### REQUESTS
#1 Summarize the bail-in definitions text in two sentences.
#2 Please carry the bail-in definitions text further, starting after its last sentence.

### TEXT SHOWN

As used in this subsection (d), “Bail-in Legislation” means in relation to a member state of the European Economic Area which has implemented, or which at any time implements, the BRRD, the relevant implementing law, regulation, rule or requirement as described in the EU Bail-in Legislation Schedule from time to time; “Bail-in Powers” means any Write-down and Conversion Powers as defined in relation to the relevant Bail-in Legislation; “BRRD” means Directive 2014/59/EU establishing a framework for the recovery and resolution of credit institutions and investment firms; “EU Bail-in Legislation Schedule” means the document described as such, then in effect, and published by the Loan Market Association (or any successor person) from time to time at http://www.lma.eu.com/; “BRRD Liability” has the same meaning as in such laws, regulations, rules or requirements implementing the BRRD under the applicable Bail-in Legislation; and “Relevant Resolution Authority” means the resolution authority with the ability to exercise any Bail-in Powers in relation to the Underwriters.

Records about locating elements on screens
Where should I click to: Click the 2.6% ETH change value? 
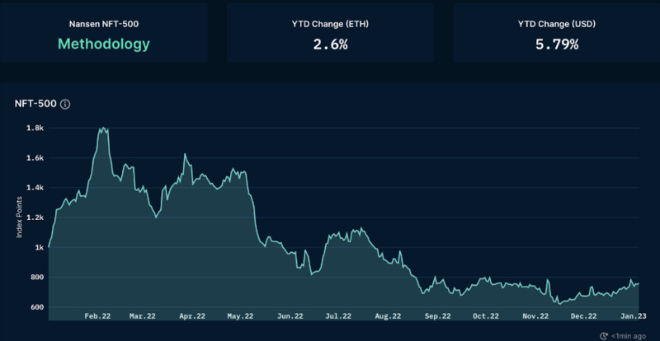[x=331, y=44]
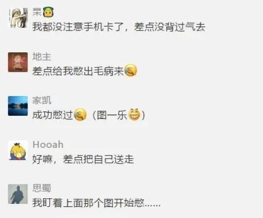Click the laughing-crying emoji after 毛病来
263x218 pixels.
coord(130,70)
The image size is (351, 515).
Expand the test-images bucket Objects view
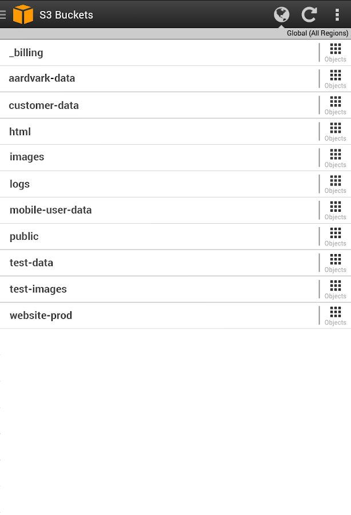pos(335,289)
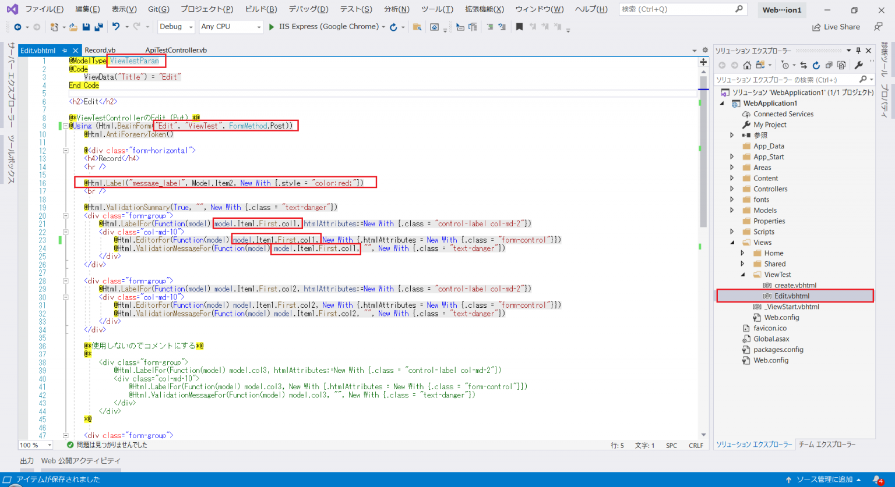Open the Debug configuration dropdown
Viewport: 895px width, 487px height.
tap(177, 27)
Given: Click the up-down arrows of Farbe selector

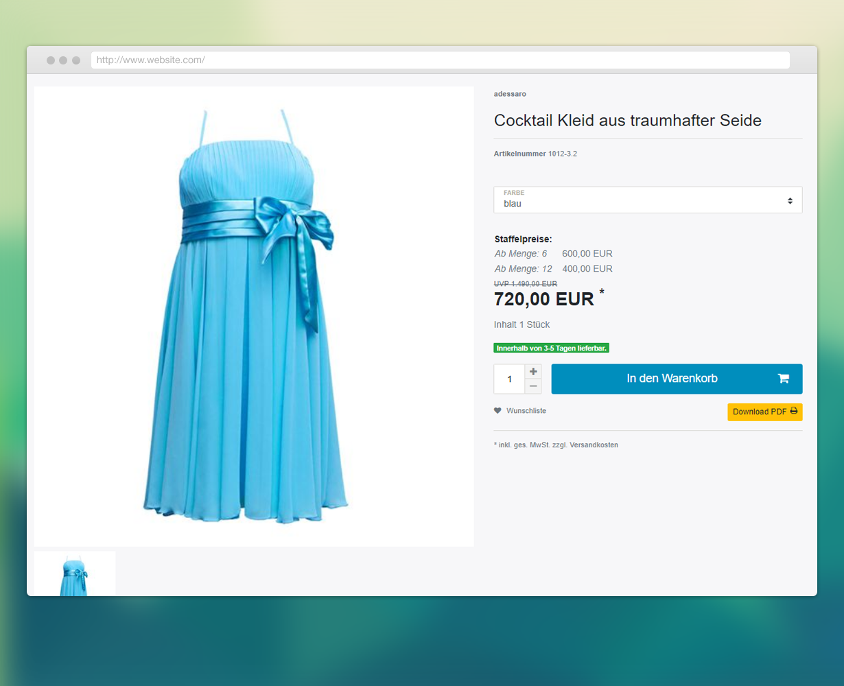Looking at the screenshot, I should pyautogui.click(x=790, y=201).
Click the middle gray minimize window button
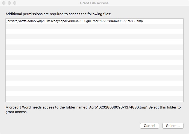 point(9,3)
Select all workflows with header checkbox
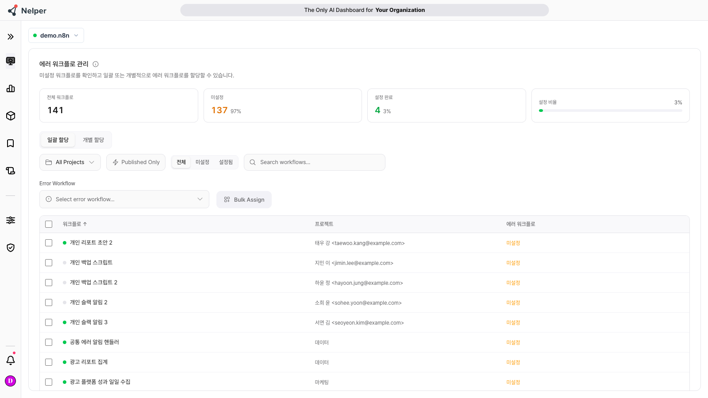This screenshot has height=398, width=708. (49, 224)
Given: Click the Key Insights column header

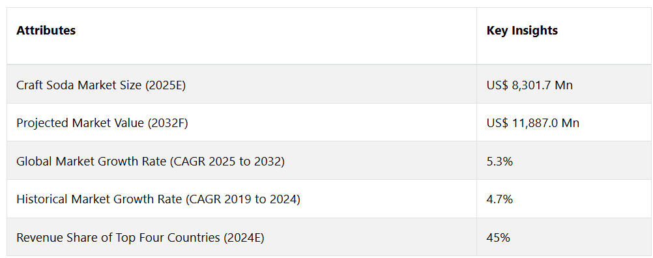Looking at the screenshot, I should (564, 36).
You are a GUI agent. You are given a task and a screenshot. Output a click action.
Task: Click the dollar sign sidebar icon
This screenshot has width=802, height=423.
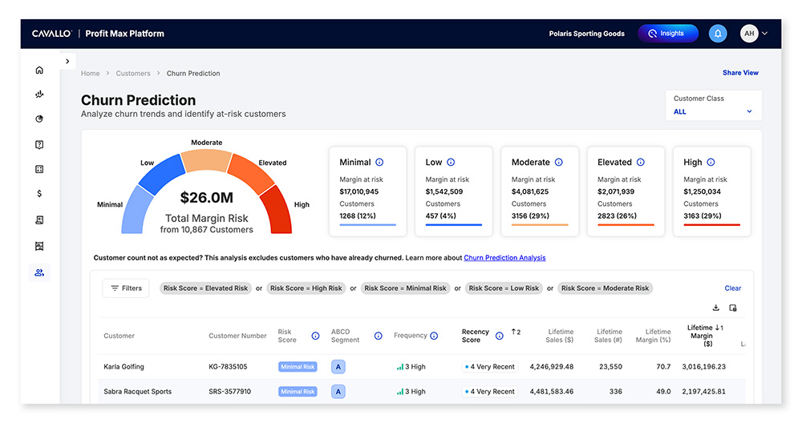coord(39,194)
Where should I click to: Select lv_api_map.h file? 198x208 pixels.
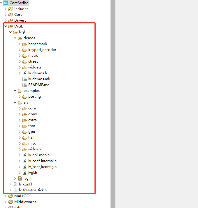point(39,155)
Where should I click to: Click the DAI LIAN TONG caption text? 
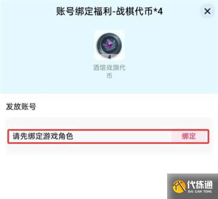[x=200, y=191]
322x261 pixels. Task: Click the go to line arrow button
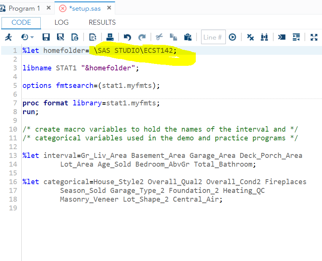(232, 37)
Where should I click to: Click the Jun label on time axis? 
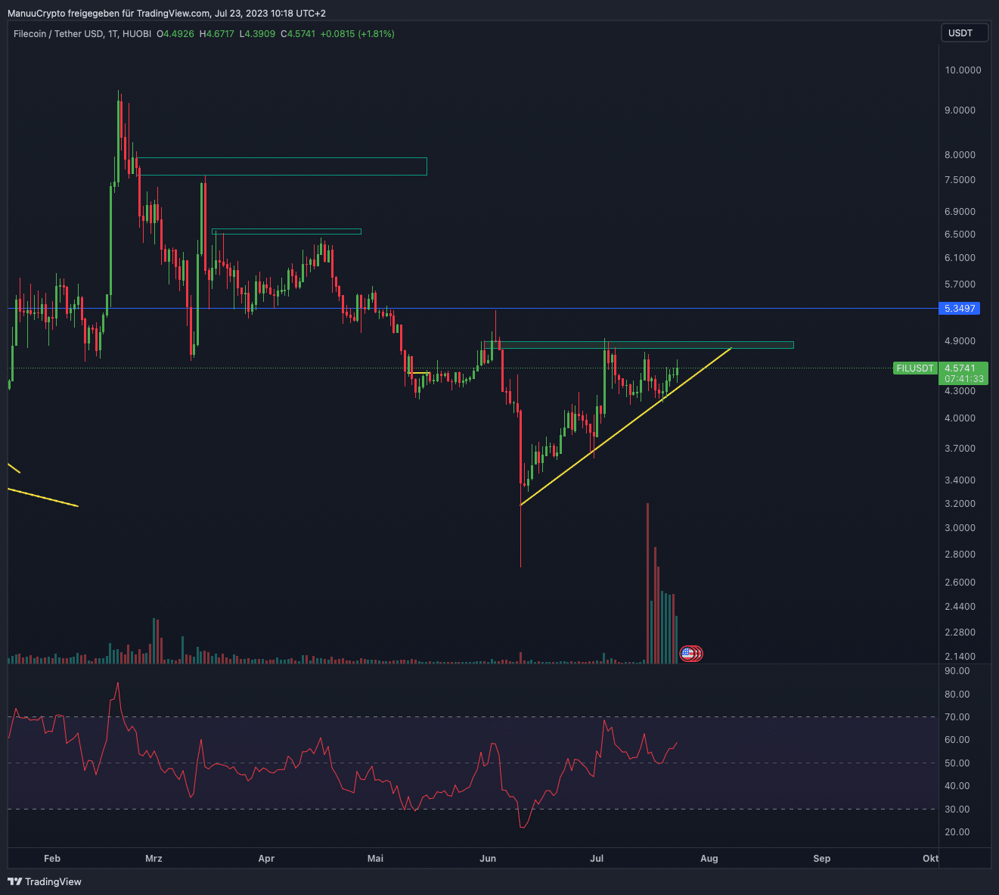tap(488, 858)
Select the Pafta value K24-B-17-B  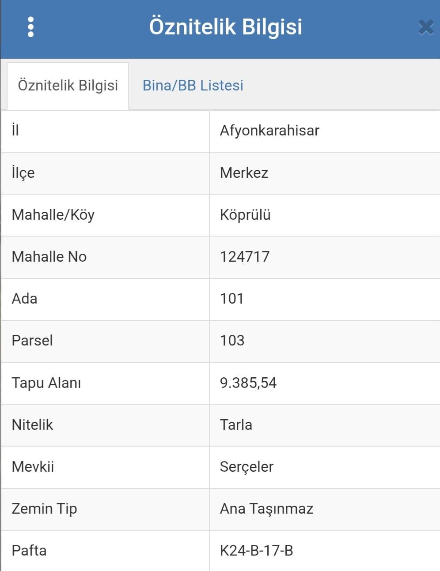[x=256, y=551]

### OUTPUTS
#1 The bail-in definitions text, part of subsection (d), defines "Bail-in Legislation" as the law, regulation, rule or requirement implementing the BRRD in a member state of the European Economic Area, as described in the EU Bail-in Legislation Schedule, and "Bail-in Powers" as the Write-down and Conversion Powers under that legislation. It also identifies the BRRD as Directive 2014/59/EU on the recovery and resolution of credit institutions and investment firms, describes the Schedule as the document published by the Loan Market Association, gives "BRRD Liability" the meaning it has in the implementing laws, and names the "Relevant Resolution Authority" as the authority that can exercise Bail-in Powers in relation to the Underwriters.

#2
 

(e) Co-Manufacturer Acknowledgement. Solely for the purposes of the requirements of Article 9(8) of the MIFID Product Governance rules under EU Delegated Directive 2017/593 (the “Product Governance Rules”) regarding the mutual responsibilities of manufacturers under the Product Governance Rules:

 

(i) each of BNP Paribas, Deutsche Bank AG, London Branch and Merrill Lynch International (each a “Manufacturer” and together the “Manufacturers”) acknowledges to each other Manufacturer that it understands the responsibilities conferred upon it under the Product Governance Rules relating to each of the product approval process, the target market and the proposed distribution channels as applying to the Underwritten Securities and the related information set out in the Prospectus and announcements in connection with the Underwritten Securities; and

 

(ii) the other Underwriters note the application of the Product Governance Rules and acknowledge the target market and distribution channels identified as applying to the Underwritten Securities by the Manufacturers and the related information set out in the Prospectus and announcements in connection with the Underwritten Securities.

 

(f) Recognition of the U.S. Special Resolution Regimes.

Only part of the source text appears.